Methods: Linked primary care (Clinical Practice Research Datalink (CPRD)), secondary care (Hospital Episode Statistics (HES)) and national Cancer Registry (CR) data, were used to identify 14,301 patients with a recorded diagnosis of brain, colon, lung, ovarian, or pancreatic cancer between 1999 and 2018. Agreement in case status between datasets, differences in recorded diagnosis dates, and change in agreement over time were investigated for each cancer site.

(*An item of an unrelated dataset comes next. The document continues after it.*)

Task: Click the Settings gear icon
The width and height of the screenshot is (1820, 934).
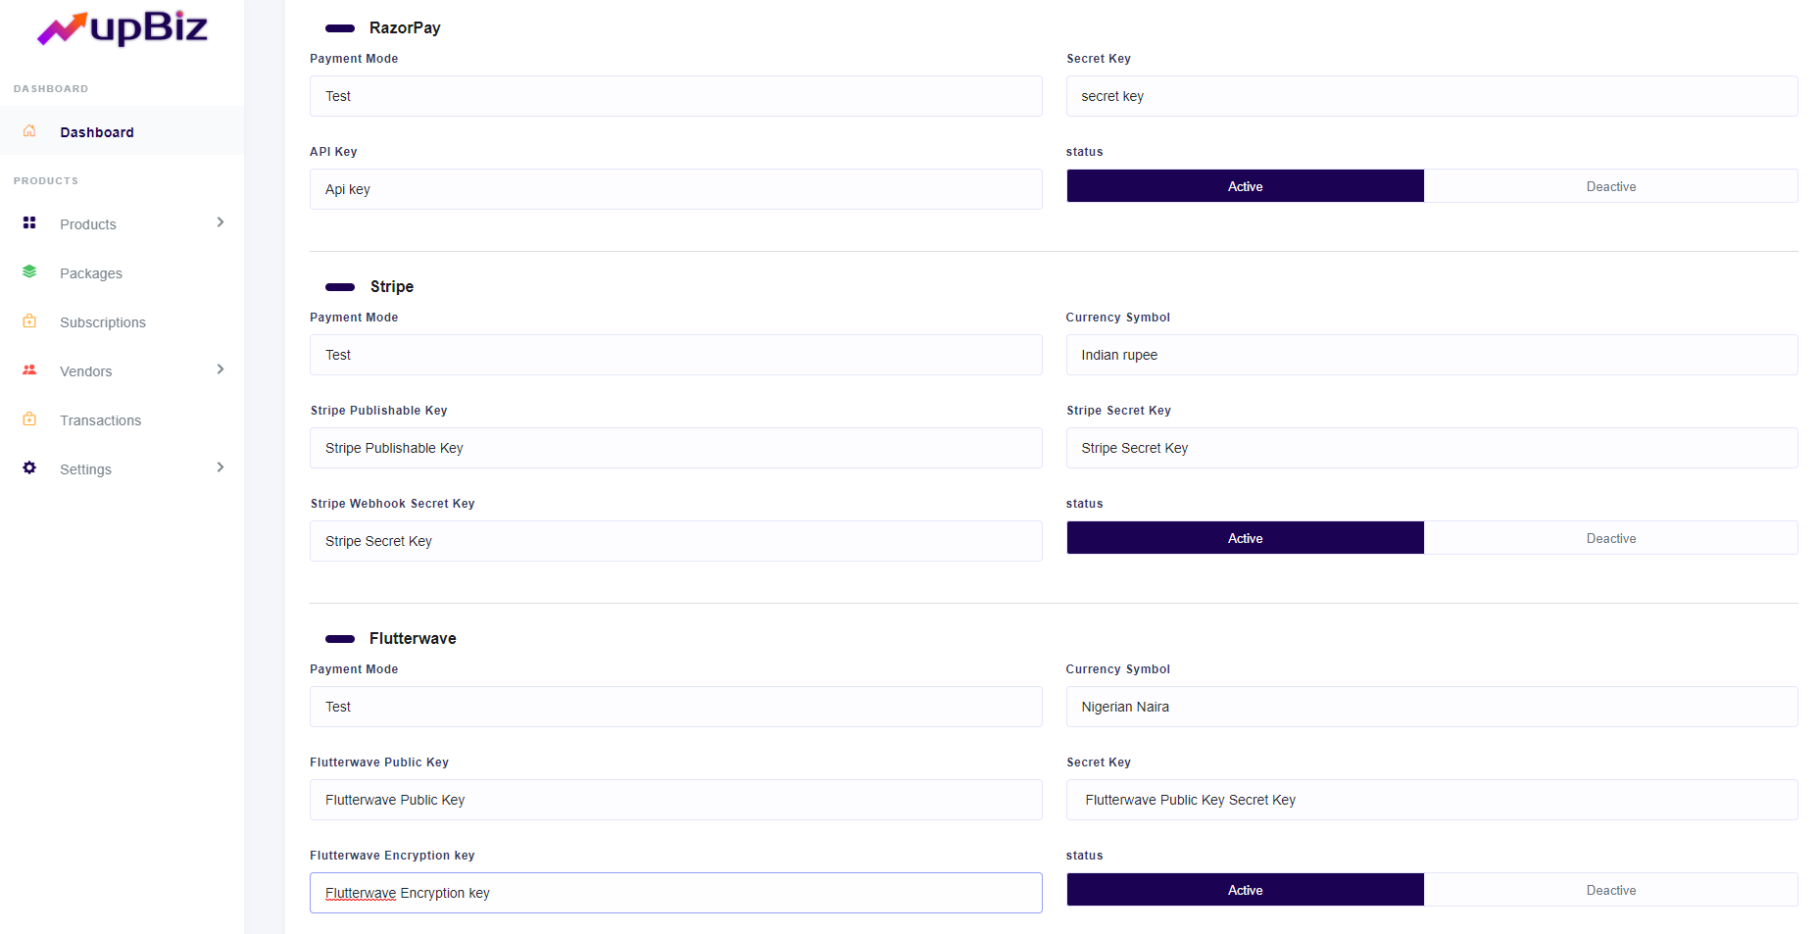Action: pyautogui.click(x=29, y=468)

Results: Between 84 % (ovary) to 92 % (colon) of diagnoses in cancer registry were also recorded in combined CPRD-HES data. Agreement with cancer registry was slightly lower in HES (78 % (ovary) to 86 % (colon)) and CPRD (61 % (ovary, pancreas) to 72 % (brain)). The proportion of CPRD-HES diagnoses confirmed in CR varied by cancer site (50 % (brain) to 86 % (lung)). Agreement between CR and HES was relatively stable within cancer sites over time. Concordance between CR and CPRD was more heterogeneous between cancer sites and over time. Best agreement in diagnosis date was observed between CR and HES (median difference 0 or 1 days, all cancer sites).

Conclusion: Agreement between CR and EHR data is heterogeneous across cancer sites. Concordance does not appear to have improved over time. Combined data from primary and secondary care may be sufficient to approximate case status in CR in some circumstances, but the date we consider to represent the diagnosis may impact study outcomes.

Keywords: Medical records; Registry.